For the industry strength benchmark TPC-H on 300 scale factor, the performance of Q13 is improved by almost 5x with the usage of parallel index-only scan. For this experiment we used TPC-H inspired benchmark for PostgreSQL.  We used 300 scale factor, which gives 300+ GB of database, depending on the available indexes, etc. Additional indexes we created were on columns (l_shipmode, l_shipdate, o_orderdate, o_comment). We tuned following parameters,

  • random_page_cost = 0.1
  • seq_page_cost = 0.1
  • effective_cache_size = 10GB
  • shared_buffers = 10GB
  • work_mem = 1GB

Q13 Query plan on v9.6
————————————
Limit  
 -> Sort  
      Sort Key: (count(*)) DESC, (count(orders.o_orderkey)) DESC
               ->  HashAggregate  
                    Group Key: count(orders.o_orderkey)
                 ->  GroupAggregate  
                      Group Key: customer.c_custkey
                           ->  Merge Left Join  
                                Merge Cond: (customer.c_custkey = orders.o_custkey)
                                 ->  Index Only Scan using customer_pkey on customer
                                ->  Index Scan using idx_orders_custkey on orders
Execution time: 4146177.735 ms

Q13 Query plan on v10
————————————
Limit  
 -> Sort  
      -> HashAggregate  
         Group Key: count(orders.o_orderkey)
          -> Finalize GroupAggregate
              Group Key: customer.c_custkey
                  -> Gather Merge  
                       -> Partial GroupAggregate  
                             Group Key: customer.c_custkey
                               -> Sort  
                                       ->  Parallel Hash Left Join  
                                            Hash Cond: (customer.c_custkey = orders.o_custkey)
                                     -> Parallel Index Only Scan using customer_pkey on customer
                                     ->  Parallel Hash    
                                        -> Parallel Seq Scan on orders
Execution Time: 739088.785 ms

We can see that the query involved aggregations and join over the primary key of customer table. When parallel index-only scan is used, both the aggregations as well as the join could be performed in parallel, hence improving the query performance.
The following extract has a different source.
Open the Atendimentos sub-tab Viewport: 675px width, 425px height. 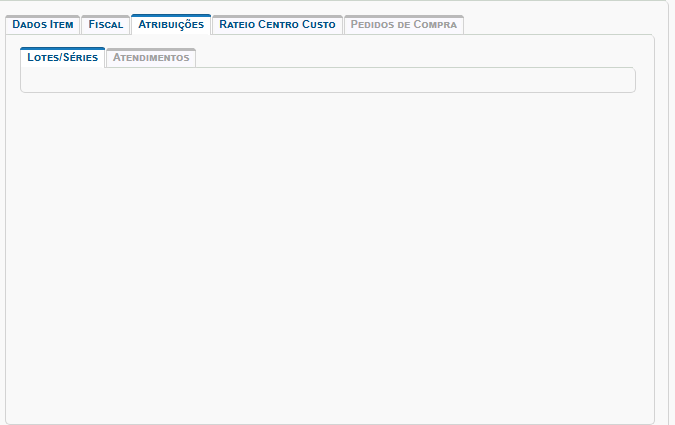(x=151, y=58)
I would like to close this discussion with a thank you note to my colleague Amit Kapila who helped and supported me in the due course of this project. Additionally, I would to thank my employer EnterpriseDB for bestowing me with such an opportunity.

Friday 13 July 2018

Performance of parallel index scans in PostgreSQL




In this blog will continue the discussion of parallel query in PostgreSQL. In the previous blog of this series by my colleague we learned about parallel index scans, its design in PostgreSQL and the performance improvement achieved for a few queries on the industrial benchmark of TPC-H. Therein we analysed the performance improvement only for a small factor of 20 (database size was approximately 20GB). But the performance benefits realised by parallel operators aren’t that significant until we leverage them for higher scale factors. Hence, in this blog we will analyse the performance of parallel index scans on 300 scale factor.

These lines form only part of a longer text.